* _WORK ORDER_
Go through the data from its first line and retype each line, stopping once the line containing "This screenshot has height=707, width=2048." has been retyped.

══ THE DATA

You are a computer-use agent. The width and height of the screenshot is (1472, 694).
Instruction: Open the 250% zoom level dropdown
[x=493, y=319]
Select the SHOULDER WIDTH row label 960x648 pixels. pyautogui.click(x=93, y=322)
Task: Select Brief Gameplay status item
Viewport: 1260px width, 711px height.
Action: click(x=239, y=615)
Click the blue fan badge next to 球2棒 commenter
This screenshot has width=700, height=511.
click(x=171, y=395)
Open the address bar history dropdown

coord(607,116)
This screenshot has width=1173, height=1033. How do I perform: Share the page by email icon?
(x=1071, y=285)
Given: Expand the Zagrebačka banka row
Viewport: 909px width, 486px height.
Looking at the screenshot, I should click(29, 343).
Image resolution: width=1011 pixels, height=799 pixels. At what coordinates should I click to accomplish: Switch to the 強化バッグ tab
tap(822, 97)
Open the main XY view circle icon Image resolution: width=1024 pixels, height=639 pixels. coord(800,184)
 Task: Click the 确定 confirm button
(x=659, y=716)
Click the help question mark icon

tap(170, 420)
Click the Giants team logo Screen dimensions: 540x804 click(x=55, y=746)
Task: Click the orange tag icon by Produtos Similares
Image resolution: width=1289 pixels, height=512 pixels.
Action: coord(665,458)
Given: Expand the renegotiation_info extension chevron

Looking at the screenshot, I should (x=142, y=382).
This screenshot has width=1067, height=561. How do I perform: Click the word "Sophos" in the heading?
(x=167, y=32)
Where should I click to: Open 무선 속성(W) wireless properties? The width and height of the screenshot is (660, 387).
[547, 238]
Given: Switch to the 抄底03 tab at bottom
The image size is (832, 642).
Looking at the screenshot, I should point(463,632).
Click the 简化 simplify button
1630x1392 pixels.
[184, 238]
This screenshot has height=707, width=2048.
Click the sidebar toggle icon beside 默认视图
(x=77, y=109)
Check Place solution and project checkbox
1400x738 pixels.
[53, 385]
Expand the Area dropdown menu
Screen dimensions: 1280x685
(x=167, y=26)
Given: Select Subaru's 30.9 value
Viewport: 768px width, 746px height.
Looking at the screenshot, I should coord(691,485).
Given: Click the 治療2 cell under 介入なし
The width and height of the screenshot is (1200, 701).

════

* _RESPONSE FOR THIS EXERCISE_
You are a computer-use agent. The width and height of the screenshot is (1472, 694).
Instruction: Open the 250% zoom level dropdown
[x=493, y=319]
Select the SHOULDER WIDTH row label 960x648 pixels. pyautogui.click(x=93, y=322)
Task: Select Brief Gameplay status item
Viewport: 1260px width, 711px height.
Action: click(x=239, y=615)
Click the blue fan badge next to 球2棒 commenter
This screenshot has width=700, height=511.
click(x=171, y=395)
Open the address bar history dropdown

coord(607,116)
This screenshot has width=1173, height=1033. How do I perform: Share the page by email icon?
(x=1071, y=285)
Given: Expand the Zagrebačka banka row
Viewport: 909px width, 486px height.
Looking at the screenshot, I should click(29, 343).
Image resolution: width=1011 pixels, height=799 pixels. At what coordinates should I click to accomplish: Switch to the 強化バッグ tab
tap(822, 97)
Open the main XY view circle icon Image resolution: width=1024 pixels, height=639 pixels. coord(800,184)
 Task: Click the 确定 confirm button
(x=659, y=716)
Click the help question mark icon

tap(170, 420)
Click the Giants team logo Screen dimensions: 540x804 click(x=55, y=746)
Task: Click the orange tag icon by Produtos Similares
Image resolution: width=1289 pixels, height=512 pixels.
Action: coord(665,458)
Given: Expand the renegotiation_info extension chevron

Looking at the screenshot, I should (x=142, y=382).
This screenshot has width=1067, height=561. How do I perform: Click the word "Sophos" in the heading?
(x=167, y=32)
Where should I click to: Open 무선 속성(W) wireless properties? The width and height of the screenshot is (660, 387).
[547, 238]
Given: Switch to the 抄底03 tab at bottom
The image size is (832, 642).
Looking at the screenshot, I should point(463,632).
Click the 简化 simplify button
1630x1392 pixels.
[184, 238]
This screenshot has height=707, width=2048.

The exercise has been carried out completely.